▶ Task details
Produce a verbatim transcription of the entries, with all pictures omitted.

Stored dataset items
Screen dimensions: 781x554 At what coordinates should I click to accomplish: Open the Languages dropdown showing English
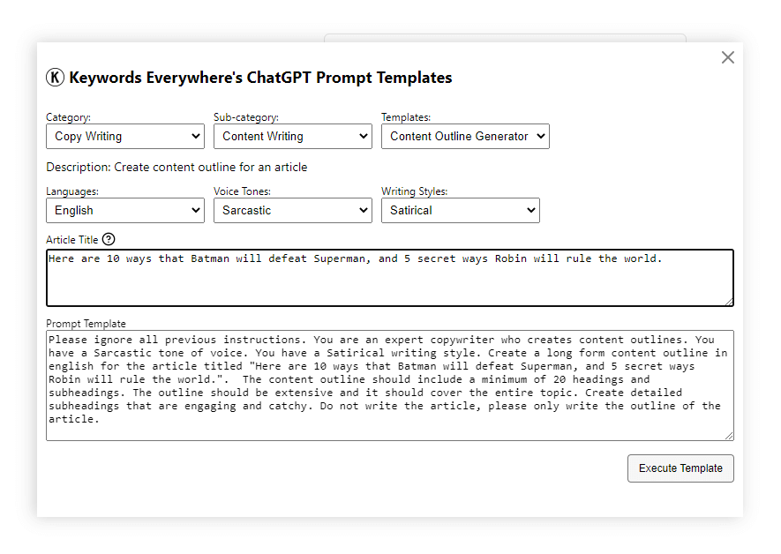point(124,210)
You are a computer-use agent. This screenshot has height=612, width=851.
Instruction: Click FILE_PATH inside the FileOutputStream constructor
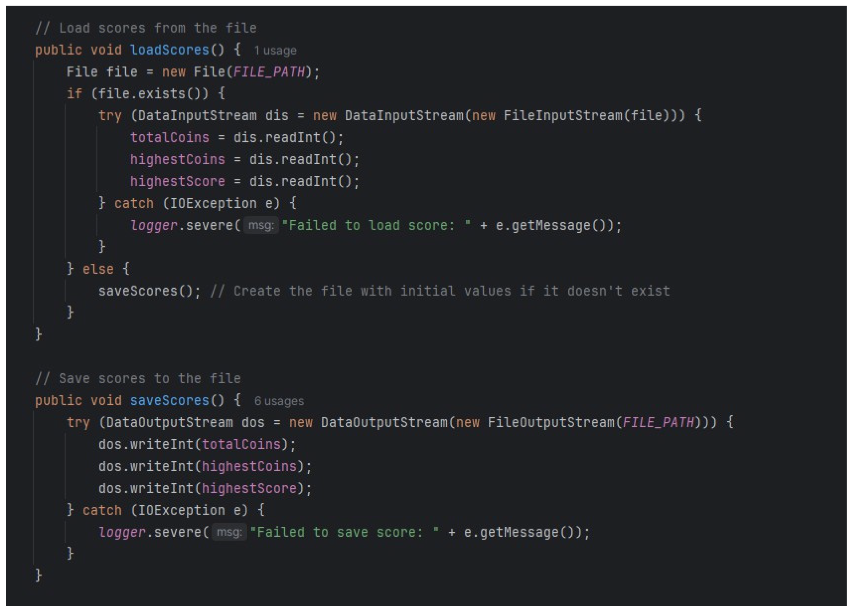(x=658, y=423)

▶ Answer space
Screen dimensions: 781x554 At what coordinates should I click to accomplish: Open the Languages dropdown showing English
point(124,210)
You are a computer-use agent. This screenshot has height=612, width=851.
Instruction: Click FILE_PATH inside the FileOutputStream constructor
(x=658, y=423)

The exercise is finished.